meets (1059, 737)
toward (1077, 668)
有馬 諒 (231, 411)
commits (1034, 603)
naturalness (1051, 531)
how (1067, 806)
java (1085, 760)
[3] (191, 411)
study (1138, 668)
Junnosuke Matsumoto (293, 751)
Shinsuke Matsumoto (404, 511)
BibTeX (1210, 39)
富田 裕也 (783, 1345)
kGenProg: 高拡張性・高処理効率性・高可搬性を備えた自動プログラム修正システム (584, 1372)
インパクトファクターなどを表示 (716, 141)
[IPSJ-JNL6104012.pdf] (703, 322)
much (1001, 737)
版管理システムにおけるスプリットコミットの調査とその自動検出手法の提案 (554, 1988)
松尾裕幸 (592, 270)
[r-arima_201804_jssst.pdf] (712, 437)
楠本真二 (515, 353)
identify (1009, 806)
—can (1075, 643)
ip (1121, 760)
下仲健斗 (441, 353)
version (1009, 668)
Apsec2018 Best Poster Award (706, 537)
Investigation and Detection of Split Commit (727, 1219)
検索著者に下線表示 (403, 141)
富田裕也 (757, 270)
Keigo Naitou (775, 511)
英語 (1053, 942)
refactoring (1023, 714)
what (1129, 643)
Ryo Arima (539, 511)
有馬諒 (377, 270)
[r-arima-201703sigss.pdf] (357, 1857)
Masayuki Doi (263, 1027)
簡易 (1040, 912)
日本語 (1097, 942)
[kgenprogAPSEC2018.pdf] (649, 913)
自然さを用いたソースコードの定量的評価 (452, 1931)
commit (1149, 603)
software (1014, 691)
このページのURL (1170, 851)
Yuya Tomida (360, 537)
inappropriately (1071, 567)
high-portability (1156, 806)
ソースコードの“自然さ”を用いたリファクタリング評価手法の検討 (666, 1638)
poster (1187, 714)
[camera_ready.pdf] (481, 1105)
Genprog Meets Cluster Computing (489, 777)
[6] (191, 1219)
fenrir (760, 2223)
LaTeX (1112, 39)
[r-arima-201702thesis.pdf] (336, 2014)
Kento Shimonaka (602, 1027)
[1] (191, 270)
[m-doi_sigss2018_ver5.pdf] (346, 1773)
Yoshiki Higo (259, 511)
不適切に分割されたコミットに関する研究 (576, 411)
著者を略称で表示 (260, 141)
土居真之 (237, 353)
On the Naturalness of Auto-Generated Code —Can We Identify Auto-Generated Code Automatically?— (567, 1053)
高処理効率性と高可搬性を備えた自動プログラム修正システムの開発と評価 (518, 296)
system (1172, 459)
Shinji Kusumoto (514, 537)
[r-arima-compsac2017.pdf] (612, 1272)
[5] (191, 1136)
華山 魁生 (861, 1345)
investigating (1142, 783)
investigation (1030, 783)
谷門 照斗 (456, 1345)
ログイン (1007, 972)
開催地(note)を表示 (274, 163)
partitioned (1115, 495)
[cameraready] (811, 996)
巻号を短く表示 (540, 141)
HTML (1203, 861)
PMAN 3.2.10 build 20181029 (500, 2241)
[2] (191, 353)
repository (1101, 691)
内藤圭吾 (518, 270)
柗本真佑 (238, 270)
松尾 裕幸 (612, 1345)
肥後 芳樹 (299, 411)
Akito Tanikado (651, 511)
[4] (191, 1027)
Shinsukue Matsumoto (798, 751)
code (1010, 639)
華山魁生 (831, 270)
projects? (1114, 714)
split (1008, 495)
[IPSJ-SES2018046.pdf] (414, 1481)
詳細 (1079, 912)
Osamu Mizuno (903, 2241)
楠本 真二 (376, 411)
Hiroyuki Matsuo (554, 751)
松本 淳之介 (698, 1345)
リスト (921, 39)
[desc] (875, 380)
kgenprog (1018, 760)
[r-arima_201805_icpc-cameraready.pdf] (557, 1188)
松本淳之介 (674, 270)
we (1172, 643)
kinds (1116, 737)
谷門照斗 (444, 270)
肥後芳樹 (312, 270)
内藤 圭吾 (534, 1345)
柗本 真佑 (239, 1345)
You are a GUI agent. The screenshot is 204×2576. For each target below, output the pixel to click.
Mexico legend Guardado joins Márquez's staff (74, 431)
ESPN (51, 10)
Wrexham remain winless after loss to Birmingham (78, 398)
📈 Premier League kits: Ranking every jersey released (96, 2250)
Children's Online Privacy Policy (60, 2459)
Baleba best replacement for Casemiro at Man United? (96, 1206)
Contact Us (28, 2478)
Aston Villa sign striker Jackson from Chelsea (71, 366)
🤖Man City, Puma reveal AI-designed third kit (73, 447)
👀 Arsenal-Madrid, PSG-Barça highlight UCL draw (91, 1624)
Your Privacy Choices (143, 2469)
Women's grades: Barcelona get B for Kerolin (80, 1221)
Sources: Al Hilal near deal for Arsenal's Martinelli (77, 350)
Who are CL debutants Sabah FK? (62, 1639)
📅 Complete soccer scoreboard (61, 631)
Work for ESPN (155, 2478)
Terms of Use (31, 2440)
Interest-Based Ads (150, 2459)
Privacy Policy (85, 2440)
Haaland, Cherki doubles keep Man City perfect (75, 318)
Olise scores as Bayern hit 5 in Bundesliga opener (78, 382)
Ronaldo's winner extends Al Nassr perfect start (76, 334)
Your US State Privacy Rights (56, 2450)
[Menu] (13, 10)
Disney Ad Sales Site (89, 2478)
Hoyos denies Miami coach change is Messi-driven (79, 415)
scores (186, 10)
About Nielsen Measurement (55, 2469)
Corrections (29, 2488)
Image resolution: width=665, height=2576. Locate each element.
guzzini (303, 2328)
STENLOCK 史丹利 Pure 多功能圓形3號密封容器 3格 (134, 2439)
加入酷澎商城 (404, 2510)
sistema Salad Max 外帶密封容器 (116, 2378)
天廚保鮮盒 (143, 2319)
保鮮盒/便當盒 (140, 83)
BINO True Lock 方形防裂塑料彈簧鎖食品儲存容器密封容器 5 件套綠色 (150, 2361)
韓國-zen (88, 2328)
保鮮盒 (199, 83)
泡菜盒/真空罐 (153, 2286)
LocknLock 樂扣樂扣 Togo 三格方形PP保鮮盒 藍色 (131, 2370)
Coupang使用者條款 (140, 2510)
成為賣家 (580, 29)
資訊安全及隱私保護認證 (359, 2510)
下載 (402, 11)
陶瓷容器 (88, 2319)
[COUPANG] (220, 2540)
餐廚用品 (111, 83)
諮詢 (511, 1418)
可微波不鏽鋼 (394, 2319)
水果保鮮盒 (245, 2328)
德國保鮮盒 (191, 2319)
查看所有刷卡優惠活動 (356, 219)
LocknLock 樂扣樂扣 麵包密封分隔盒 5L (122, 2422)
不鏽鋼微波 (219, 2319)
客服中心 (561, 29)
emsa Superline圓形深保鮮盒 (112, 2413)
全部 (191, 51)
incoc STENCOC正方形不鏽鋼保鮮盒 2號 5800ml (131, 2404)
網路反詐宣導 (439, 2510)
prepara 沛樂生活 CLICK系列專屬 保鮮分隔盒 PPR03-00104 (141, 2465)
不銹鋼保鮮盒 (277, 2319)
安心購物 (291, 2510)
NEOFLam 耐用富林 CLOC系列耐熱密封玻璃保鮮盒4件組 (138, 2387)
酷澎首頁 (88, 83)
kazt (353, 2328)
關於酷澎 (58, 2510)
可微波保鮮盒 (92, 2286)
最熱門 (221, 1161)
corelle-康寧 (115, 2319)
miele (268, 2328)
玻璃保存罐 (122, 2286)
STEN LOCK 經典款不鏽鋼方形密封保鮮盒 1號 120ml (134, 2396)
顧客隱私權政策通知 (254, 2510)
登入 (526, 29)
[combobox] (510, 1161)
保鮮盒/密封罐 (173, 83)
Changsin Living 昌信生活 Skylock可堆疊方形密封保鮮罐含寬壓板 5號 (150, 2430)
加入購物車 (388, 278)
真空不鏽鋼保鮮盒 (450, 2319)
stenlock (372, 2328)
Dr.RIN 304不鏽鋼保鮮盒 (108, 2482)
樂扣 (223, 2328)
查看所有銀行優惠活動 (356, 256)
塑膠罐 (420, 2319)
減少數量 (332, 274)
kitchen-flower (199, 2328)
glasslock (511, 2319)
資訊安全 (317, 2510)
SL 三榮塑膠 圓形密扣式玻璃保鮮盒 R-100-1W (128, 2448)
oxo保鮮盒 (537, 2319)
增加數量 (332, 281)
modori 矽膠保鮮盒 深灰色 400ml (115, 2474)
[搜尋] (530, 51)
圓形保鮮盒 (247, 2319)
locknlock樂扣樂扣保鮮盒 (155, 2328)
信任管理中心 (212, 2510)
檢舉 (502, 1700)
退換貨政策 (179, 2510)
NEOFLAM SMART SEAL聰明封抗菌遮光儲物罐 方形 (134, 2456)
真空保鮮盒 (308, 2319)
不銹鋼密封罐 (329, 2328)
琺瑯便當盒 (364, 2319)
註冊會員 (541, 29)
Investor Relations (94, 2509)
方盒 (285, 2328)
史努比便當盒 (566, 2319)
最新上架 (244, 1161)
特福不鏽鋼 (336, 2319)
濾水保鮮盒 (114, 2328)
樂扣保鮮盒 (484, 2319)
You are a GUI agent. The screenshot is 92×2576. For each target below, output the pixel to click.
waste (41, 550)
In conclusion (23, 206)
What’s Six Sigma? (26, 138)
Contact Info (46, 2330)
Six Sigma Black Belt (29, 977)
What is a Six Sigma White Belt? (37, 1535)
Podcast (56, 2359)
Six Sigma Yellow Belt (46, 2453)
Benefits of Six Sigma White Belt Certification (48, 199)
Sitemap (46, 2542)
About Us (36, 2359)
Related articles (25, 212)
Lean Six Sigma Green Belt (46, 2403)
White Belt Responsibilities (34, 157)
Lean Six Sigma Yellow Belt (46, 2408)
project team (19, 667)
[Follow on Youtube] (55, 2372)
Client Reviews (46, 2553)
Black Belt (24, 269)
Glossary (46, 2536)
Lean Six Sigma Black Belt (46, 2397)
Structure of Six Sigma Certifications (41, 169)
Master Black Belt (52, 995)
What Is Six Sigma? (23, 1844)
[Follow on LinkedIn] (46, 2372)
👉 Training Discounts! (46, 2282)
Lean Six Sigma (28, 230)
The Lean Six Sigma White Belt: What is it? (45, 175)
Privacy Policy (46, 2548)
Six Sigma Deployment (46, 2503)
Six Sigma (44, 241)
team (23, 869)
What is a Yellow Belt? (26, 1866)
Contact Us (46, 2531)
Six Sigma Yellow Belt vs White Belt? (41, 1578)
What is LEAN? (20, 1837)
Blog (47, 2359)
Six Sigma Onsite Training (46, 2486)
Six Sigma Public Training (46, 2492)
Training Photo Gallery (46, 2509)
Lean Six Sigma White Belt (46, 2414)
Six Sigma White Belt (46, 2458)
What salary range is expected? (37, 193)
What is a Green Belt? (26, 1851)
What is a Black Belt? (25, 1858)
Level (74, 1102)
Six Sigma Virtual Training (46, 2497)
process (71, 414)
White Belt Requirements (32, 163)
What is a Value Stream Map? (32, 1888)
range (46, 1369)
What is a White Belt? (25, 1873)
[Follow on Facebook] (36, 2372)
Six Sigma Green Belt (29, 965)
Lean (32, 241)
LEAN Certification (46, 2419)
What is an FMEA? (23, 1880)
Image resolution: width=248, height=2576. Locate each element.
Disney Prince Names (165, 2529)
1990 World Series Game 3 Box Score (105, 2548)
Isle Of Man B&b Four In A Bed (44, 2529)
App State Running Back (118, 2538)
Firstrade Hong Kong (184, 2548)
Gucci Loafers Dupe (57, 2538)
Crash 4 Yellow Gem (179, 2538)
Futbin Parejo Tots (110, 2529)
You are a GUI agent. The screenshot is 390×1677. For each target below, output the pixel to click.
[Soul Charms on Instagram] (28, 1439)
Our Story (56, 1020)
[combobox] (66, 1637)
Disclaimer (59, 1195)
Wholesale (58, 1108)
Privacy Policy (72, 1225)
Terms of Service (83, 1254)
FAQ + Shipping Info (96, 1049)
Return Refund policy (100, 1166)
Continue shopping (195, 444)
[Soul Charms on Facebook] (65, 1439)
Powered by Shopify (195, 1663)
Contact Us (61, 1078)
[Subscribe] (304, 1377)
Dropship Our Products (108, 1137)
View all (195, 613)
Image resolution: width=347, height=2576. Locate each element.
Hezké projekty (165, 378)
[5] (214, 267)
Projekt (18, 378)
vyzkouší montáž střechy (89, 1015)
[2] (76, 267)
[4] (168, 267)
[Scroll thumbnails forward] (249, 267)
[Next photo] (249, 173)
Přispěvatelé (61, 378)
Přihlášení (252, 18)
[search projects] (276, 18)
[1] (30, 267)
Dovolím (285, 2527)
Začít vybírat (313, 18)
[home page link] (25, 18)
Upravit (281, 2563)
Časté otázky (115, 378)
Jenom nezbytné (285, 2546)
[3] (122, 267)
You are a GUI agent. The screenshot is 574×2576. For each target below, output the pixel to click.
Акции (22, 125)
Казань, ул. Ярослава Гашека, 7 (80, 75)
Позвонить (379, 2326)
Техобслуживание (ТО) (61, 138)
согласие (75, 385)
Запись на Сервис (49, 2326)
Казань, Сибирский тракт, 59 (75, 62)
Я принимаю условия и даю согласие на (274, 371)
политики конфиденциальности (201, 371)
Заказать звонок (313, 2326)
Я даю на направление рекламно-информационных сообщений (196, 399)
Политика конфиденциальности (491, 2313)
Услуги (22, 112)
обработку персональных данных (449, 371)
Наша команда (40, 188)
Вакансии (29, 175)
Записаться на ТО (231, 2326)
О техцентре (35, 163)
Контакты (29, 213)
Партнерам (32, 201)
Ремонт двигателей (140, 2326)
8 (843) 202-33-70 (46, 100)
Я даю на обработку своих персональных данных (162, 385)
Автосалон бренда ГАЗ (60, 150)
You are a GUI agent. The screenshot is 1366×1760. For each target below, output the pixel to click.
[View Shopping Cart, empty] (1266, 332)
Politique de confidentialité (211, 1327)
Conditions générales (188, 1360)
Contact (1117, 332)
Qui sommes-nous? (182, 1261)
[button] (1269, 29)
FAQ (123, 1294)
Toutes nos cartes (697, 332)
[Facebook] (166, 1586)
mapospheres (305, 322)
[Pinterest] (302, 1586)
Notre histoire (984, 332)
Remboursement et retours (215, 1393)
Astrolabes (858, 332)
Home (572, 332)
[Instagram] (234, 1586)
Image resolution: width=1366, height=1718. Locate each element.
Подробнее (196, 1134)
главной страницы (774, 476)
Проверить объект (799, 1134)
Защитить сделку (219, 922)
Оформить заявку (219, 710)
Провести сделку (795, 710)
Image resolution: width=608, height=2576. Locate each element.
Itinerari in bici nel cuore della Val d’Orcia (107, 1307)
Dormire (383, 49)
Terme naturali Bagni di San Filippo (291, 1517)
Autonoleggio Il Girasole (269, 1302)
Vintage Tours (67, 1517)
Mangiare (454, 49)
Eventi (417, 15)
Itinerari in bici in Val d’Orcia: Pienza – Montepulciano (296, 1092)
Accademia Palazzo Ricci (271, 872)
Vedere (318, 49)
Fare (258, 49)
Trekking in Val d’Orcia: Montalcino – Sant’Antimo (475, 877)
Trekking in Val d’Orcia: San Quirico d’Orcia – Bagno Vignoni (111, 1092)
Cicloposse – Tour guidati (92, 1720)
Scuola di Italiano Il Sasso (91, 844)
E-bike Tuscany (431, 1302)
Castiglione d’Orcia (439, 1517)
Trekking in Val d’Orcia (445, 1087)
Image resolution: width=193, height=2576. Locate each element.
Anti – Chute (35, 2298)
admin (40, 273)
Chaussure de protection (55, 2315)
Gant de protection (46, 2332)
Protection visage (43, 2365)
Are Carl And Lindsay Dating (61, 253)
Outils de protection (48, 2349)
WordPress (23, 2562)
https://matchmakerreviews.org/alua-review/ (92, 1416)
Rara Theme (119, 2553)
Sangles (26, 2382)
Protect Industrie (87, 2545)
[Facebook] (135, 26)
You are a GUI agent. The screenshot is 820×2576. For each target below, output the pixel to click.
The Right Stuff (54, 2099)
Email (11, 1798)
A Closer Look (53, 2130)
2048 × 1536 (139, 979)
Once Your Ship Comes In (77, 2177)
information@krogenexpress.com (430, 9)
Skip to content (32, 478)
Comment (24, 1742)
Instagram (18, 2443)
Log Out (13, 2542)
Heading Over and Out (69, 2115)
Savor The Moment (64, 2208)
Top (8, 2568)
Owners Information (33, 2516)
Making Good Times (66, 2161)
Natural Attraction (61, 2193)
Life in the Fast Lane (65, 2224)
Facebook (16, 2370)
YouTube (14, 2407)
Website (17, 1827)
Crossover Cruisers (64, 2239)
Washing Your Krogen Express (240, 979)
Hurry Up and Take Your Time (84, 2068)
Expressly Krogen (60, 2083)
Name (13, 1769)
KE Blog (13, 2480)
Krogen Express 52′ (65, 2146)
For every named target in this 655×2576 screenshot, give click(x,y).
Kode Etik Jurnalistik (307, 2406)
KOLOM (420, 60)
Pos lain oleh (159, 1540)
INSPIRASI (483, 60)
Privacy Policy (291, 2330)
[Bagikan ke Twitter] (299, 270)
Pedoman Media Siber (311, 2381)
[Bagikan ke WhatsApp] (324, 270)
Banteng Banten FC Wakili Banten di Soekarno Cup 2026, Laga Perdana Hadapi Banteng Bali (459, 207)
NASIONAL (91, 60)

# # # #

Lines to set down from above: the line with "[Soul Charms on Facebook] (65, 1439)", the line with "[5] (214, 267)", and every line between, each exactly as written.

• **Response area**:
[Soul Charms on Facebook] (65, 1439)
Powered by Shopify (195, 1663)
Contact Us (61, 1078)
[Subscribe] (304, 1377)
Dropship Our Products (108, 1137)
View all (195, 613)
Image resolution: width=347, height=2576. Locate each element.
Hezké projekty (165, 378)
[5] (214, 267)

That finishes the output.